I loved teaching online last year. And I’m psyched that I get to do it again this fall (my choice, after it proved tricky to find classroom spaces that will accommodate larger-than-expected class numbers).
And slash but … it’s also been hard. Especially when renewed lockdowns and new jobs meant an actual full house — two kids, two adults, one big dog — all competing for limited wifi bandwidth and even more limited work spaces.
(Okay, kidding about the dog; she has her own mobile plan and can work from anywhere.)
What I’ve found most interesting has been the recovery time. My last class was in mid-April. Exams were done and marked in the first week of May. And it’s just now — now, three weeks later — that I feel ready to get back into reading and writing and planning and all the other administrivia that goes along with my job.
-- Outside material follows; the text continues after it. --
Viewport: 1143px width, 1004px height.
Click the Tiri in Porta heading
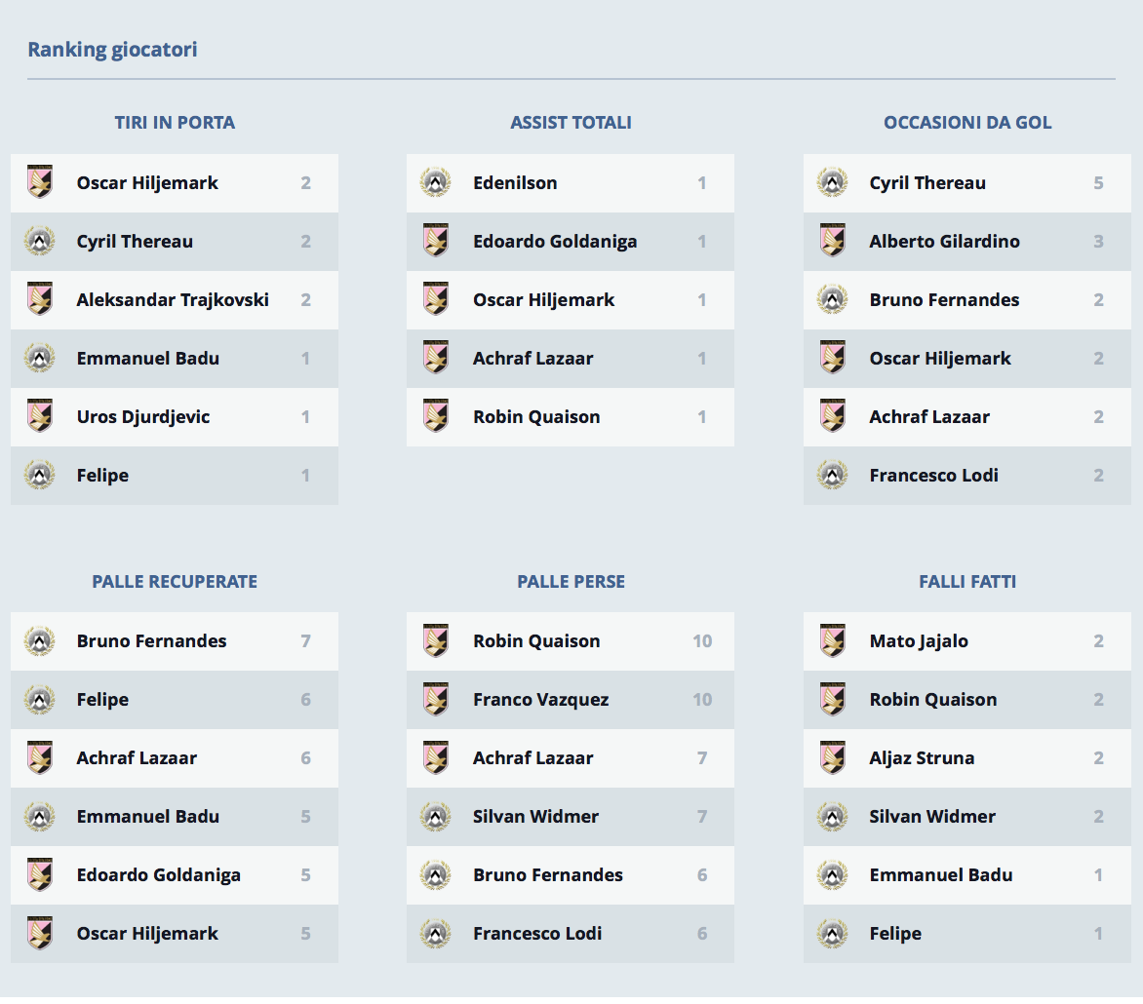coord(175,123)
I didn’t think that I needed a break. In fact, I’ve spent big chunks of pretty much every day for the last month beating myself up for not being more productive. A kinder friend to me than I am to myself might have seen the knitting and napping as some kind of self care — to me, it registered only as laziness.
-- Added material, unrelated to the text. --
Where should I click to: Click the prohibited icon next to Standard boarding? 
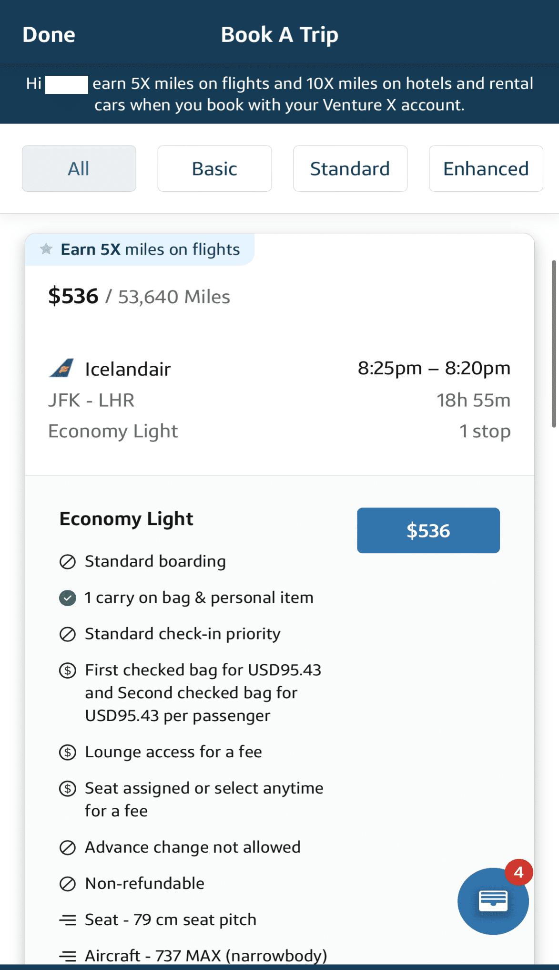68,561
And then I read this: Why Teens Need A Break This Summer. It’s been about four (dog) years since I was a teenager, so the advice hits a bit differently, but as someone who just went through a year of online school, there were big parts of it that did speak to me, especially this:
Don’t let guilt ruin restoration. Given how much the pandemic upended expectations for what adolescents were supposed to be achieving, teenagers themselves might feel uncomfortable about the idea of making recovery a priority this summer … Help your young people see past this way of thinking. The point of recovery is not to relax, but to grow. And if downtime is soaked in guilt, that growth is going to suffer.”Lisa Damour, New York Times, June 1, 2021
It’s a good reminder — and if my experience is anything to go by, not just relevant for teenagers. Also important for younger kids (like my 9yo, who tried — unsuccessfully — to convince me that she “accidentally” opened up YouTube during class time). And for much much older kids (like me, who is tired out from half a dozen emails and is going to spend the rest of the afternoon reading — some of it even for fun).
Don’t feel guilty about needing a rest. We all do.
It’s the only way we’ll really build back better.